Prosecutors, working with investigators at the Texas Parks and Wildlife Department, had found that from 2002 to 2009, Pemco had dumped nearly 57 million gallons of drilling fluids at its landfarm in Jefferson County in violation of its permit.
Tests of water and soil in the area found high amounts of pollutants such as petroleum, barium and chromium. For years, commission officials exchanged letters with their Pemco counterparts notifying them of the problems, according to a stipulation of agreedupon facts in the Pemco conviction, but the agency appeared to never take enforcement action.
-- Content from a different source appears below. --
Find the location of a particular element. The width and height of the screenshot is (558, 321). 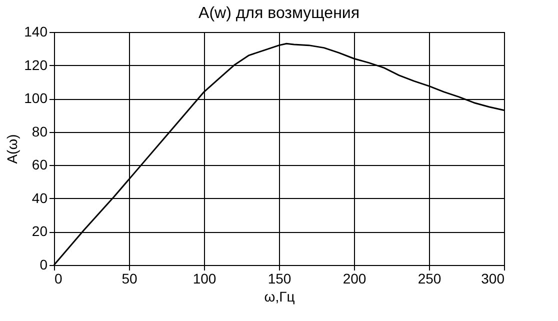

“Apparently this case never went to civil enforcement at the Railroad Commission,” said Patty Robertson, who heads the Travis County Environmental Protection Unit. “It probably should have but it didn’t.”
The Railroad Commission did not drop the ball, said spokeswoman Ramona Nye. “If violations are found by our inspectors, Railroad Commission staff generally will work with operators to bring their leases or facilities into compliance with RRC rules before enforcement action is sought.”
In February 2012, Pemco addressed the issues; soil samples confirmed that Railroad Commission requirements had been met.
Based on the earlier violations, however, a Travis district judge in November ordered Pemco Services to pay $1.35 million in fines. Pemco also agreed to pay $14,534.31 in restitution for lab analyses to Texas Parks and Wildlife. The company also spent $1.1 million to clean up the landfarm, which is now closed.
The most senior railroad commissioner has been on the job for about two years, and Smitherman said with a new executive director and a new head of the oil and gas division the agency has a new take on enforcement. “Remediation is important, but bad actors should be punished,” he said.
As for the name change, already newly elected state Rep. Jonathan Stickland, R-Bedford, an oil and gas consultant, has prefiled such legislation.
“The times have changed and it’s time to catch up,” he said.
“It’s better to do things the right way and upfront.”
The Texas Railroad Commission regulates the oil and gas industries and many argue that its misleading name is confusing to citizens.